··· RECORDS TO USE
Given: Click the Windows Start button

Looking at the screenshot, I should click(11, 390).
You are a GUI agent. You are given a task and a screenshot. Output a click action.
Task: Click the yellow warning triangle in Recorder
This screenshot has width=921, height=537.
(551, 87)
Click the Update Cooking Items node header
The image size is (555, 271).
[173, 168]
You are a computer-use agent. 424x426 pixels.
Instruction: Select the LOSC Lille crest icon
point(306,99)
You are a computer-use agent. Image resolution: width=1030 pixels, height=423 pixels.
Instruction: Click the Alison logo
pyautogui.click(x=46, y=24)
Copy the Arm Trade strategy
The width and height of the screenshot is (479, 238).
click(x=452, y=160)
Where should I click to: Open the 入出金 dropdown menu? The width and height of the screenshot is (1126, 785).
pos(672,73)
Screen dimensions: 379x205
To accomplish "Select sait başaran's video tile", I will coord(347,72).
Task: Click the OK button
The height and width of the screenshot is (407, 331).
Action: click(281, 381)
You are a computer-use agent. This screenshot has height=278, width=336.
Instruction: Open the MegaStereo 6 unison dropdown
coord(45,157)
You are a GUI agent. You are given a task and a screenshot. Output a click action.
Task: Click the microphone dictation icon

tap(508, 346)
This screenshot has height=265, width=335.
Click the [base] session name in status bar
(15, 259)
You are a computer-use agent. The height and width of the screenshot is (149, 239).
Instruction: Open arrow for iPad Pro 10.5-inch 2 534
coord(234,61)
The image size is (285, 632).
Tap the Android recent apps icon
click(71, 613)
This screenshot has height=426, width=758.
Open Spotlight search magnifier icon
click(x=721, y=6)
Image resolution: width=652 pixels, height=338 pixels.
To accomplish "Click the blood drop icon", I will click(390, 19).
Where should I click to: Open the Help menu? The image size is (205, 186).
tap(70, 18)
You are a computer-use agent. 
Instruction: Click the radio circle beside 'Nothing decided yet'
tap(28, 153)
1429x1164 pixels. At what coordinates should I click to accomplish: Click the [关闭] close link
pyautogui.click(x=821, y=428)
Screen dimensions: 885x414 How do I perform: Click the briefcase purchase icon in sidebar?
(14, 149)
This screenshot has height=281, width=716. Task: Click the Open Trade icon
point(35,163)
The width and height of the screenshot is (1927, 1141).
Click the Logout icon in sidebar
······
* **WHAT TO PRODUCE**: Return the count of lines in the entries above that include the word "resolution", without any added text.

* **EXERCISE OUTPUT**: 2